# [Excerpt to read]
============================================================

I sat with Paul Downs Colaizzo to talk about his new film Brittany Runs a Marathon. We talked about making a film based on his friend’s real life, social media’s impact on the hero of the film, and having a healthy relationship with yourself.
A marathon is about distance traveled. This movie is about distance traveled and not about a finish line. Life is full of doorknob moments. Are you going to do it? Are you going to go outside and challenge yourself?
Brittany Runs a Marathon is inspired by a true story. Did you have any reservations making a film about someone you know?
Paul Downs Colaizzo: I think it was Nora Ephron who said, “Everything is copy.”Meaning…be careful around writers. All we’re doing is analyzing the world. [Brittany Runs a Marathon] was done from a place of love and with her full blessing. It’s not her story, there’s so much that’s different. What is the same is they were both working in theater in their late 20’s and felt they wanted to make a change in their lives so they started running. I was her roommate when I started writing this and I outlined the film the first day she started running. Then it all happened in her real life after I’d already outlined it. It’s almost like her life is based on a true film.
Talking to people about the film, I didn’t realize so many people I know have run marathons. My friend has run about 13.
PDC: First of all, that’s crazy. Hats off to those people. I will not be doing that.
For some people, it’s the only time they have to themselves.
PDC: I think it’s spiritual for a lot of people. Running is about your relationship to yourself. When you’re running, you’re the voice that says “No! “and the voice that says “Go!” In the film, our hero is the antagonist and the protagonist. It’s all inside of her. In my life when I’m coming up against obstacles, how do I approach the conversation with myself to get past that obstacle? It’s a movie about personal triumph and overcoming. The title is apt whether Brittany runs a marathon or not because she’s running a metaphorical marathon in the movie.
There’s a moment in the film when I wondered if she would run a marathon or not, but did it really matter if she did?

============================================================

# [Raw data]
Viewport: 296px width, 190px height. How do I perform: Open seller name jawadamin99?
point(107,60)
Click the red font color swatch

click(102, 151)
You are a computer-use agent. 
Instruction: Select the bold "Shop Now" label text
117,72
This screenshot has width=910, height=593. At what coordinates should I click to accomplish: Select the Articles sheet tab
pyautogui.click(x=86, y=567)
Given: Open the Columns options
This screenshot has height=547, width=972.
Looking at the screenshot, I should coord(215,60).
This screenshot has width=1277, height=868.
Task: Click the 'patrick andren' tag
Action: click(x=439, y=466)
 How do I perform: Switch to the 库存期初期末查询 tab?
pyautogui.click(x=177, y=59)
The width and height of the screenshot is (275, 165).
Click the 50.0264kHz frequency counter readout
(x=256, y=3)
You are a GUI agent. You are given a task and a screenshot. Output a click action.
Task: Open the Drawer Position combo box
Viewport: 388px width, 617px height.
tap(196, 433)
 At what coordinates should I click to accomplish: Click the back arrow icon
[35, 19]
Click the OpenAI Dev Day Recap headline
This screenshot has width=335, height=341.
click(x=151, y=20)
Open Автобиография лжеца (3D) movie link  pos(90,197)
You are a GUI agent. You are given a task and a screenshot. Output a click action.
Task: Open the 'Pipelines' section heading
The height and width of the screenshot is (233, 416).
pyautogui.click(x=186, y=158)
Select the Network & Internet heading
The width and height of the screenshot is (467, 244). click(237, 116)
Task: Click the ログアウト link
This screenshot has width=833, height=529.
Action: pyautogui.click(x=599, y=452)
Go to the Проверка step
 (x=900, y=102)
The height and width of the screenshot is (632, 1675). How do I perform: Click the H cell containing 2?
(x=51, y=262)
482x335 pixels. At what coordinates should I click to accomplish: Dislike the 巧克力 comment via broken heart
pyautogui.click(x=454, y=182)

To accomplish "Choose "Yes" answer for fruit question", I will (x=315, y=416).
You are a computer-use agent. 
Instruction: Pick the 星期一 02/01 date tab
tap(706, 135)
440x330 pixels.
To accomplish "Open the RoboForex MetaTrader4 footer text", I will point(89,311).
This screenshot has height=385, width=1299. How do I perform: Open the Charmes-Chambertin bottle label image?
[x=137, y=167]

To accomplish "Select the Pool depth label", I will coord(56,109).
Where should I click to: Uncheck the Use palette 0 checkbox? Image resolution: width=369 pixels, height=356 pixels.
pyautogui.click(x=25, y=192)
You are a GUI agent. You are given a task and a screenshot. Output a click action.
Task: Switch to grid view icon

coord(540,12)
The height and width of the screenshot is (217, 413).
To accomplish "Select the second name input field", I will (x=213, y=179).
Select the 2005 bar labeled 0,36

============================================================

# [Work instructions]
- a) In the Brittany Runs a Marathon interview, when did Paul Downs Colaizzo outline the film?
- b) Proceed with the Brittany Runs a Marathon interview, picking up right after its last line.
The records are separate material and have no connection to the Brittany Runs a Marathon interview.

# [Exercise answers]
- a) He outlined it on the first day his friend started running.

- b)
PDC: She’s run one already. A marathon is about distance traveled. This movie is about distance traveled and not about a finish line. Life is full of doorknob moments. Are you going to do it? Are you going to go outside and challenge yourself? In film, we usually take characters like Brittany and laugh at them. We’re asked to laugh at them. We’re asked to cosign their humiliation as something we’re ok with. I wanted to take someone like my friend and give them a hero treatment. We’re all heroes of our own story. We deserve stories like that. That’s where the love comes in when telling a true story. You’re telling a hero’s story. Your hero just happens to be a disaster of a late 20-something party girl.
I loved the party girl aspect of her character. As she tries to better herself, there are these self destructive habits that keep popping up.
PDC: They never go away.
That scene when her roommate brings in the pizza and she has to actively choose the salad.
PDC; That’s every day. If you’re in this life and you’re living a life where you can change and grow, that’s the only way.
It’s not just ending bad habits; you have to form healthy relationships to things and people. That’s a different daily struggle.
PDC: For me the film is about the way shame suffocates potential. We all recreate the relationships we know and if the relationships are toxic, we have to break through that. I come from theater and I love going to see something and I’ve seen myself in those characters. I walk out the theater understanding myself better and life better. It’s not just inspirational or wish fulfillment; it’s something I can take with me. I was interested in having people leave the theater and think, “I am Brittany.” I want men and women of all ages, sizes, and lifestyles to think about what they’ve feel inspired to do and what have they’ve been challenged to do. Also, “Why was that so entertaining?” [laughs].
I like how the journey stays focused on Brittany.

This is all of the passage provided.